Work order: Rewrite the Kombai text starting with "Technology behind Kombai" and going on through "life in code.", swapping in "Sketch" wherever "Figma" appears.

Selected passage:

Technology behind Kombai

Introduction

Nowadays, it is a common practice to create high-fidelity designs that can serve as a reference for developing user interfaces for applications and websites. These designs are usually created using UI design tools like Figma or Adobe XD. They consist of free-form vector images made up of layers. These tools provide UX designers with a blank canvas for creative thinking without having to worry about engineering details during the ideation phase. Once the designs are created and reviewed, developers use modern frontend technology stacks to bring them to life in code.

Modern front-end coding process can be thought of as a summation of two parts - building the visual appearance that matches a given design and building functionalities and interactions around the visual appearance-related code. In the interest of brevity, we'll refer to the visual appearance-related code as "UI code."

UI code often contains common patterns that developers with a moderate amount of experience can easily recognize. However, they still have to manually write these parts of the UI code, such as writing styles and DOMs for new components and laying out existing components in larger layouts. Developers often find these tasks repetitive & cumbersome and want to spend less time doing this.

Given information:
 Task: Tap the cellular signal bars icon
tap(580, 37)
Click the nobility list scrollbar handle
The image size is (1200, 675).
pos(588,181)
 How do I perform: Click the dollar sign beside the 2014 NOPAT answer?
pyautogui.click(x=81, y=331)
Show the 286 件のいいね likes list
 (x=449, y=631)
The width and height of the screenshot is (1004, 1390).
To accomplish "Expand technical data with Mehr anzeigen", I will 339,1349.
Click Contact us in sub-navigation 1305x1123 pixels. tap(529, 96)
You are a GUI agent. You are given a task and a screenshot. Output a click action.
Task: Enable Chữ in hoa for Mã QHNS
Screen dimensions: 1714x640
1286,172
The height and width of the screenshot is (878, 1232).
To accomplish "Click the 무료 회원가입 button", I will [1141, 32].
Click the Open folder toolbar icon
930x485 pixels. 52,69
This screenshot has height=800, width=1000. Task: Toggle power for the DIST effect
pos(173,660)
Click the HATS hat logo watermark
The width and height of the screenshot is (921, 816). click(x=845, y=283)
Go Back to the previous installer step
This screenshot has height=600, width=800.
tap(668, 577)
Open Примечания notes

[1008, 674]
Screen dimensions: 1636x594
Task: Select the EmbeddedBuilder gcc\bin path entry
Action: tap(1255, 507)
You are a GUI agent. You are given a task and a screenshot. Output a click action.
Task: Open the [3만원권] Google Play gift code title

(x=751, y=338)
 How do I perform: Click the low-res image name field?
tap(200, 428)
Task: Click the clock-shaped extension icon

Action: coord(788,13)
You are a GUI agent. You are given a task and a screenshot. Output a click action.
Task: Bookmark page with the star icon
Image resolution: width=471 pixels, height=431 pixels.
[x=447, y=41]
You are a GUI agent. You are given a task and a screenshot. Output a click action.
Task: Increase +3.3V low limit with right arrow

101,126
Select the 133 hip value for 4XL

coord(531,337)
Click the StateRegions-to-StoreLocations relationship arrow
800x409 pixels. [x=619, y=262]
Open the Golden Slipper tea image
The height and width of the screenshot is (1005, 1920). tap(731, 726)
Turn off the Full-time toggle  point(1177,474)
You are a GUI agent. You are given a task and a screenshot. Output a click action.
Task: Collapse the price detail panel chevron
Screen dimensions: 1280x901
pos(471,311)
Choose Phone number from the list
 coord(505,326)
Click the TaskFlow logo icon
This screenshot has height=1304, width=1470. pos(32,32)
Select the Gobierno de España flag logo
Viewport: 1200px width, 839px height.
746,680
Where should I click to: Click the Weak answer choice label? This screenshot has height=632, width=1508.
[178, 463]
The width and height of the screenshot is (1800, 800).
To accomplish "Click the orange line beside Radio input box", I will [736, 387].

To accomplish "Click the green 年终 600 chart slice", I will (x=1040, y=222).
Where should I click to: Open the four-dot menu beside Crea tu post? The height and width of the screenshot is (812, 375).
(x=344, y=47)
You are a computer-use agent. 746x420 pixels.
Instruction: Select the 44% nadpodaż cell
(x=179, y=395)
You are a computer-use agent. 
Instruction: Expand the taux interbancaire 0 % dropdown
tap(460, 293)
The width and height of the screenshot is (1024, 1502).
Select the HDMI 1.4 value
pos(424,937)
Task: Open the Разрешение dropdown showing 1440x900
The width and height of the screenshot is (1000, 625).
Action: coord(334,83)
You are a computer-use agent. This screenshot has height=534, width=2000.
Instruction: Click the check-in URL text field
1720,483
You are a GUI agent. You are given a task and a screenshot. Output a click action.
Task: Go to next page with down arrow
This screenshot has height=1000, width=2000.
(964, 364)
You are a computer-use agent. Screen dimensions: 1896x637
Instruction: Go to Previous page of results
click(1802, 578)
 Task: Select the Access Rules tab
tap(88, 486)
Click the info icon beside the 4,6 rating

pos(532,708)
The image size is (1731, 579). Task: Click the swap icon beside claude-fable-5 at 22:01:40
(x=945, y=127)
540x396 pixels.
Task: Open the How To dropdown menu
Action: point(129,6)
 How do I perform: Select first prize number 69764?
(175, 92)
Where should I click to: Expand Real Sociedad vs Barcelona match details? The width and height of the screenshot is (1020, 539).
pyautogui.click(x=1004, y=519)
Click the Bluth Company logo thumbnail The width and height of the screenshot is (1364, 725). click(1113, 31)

Solution for this task:
Technology behind Kombai

Introduction

Nowadays, it is a common practice to create high-fidelity designs that can serve as a reference for developing user interfaces for applications and websites. These designs are usually created using UI design tools like Sketch or Adobe XD. They consist of free-form vector images made up of layers. These tools provide UX designers with a blank canvas for creative thinking without having to worry about engineering details during the ideation phase. Once the designs are created and reviewed, developers use modern frontend technology stacks to bring them to life in code.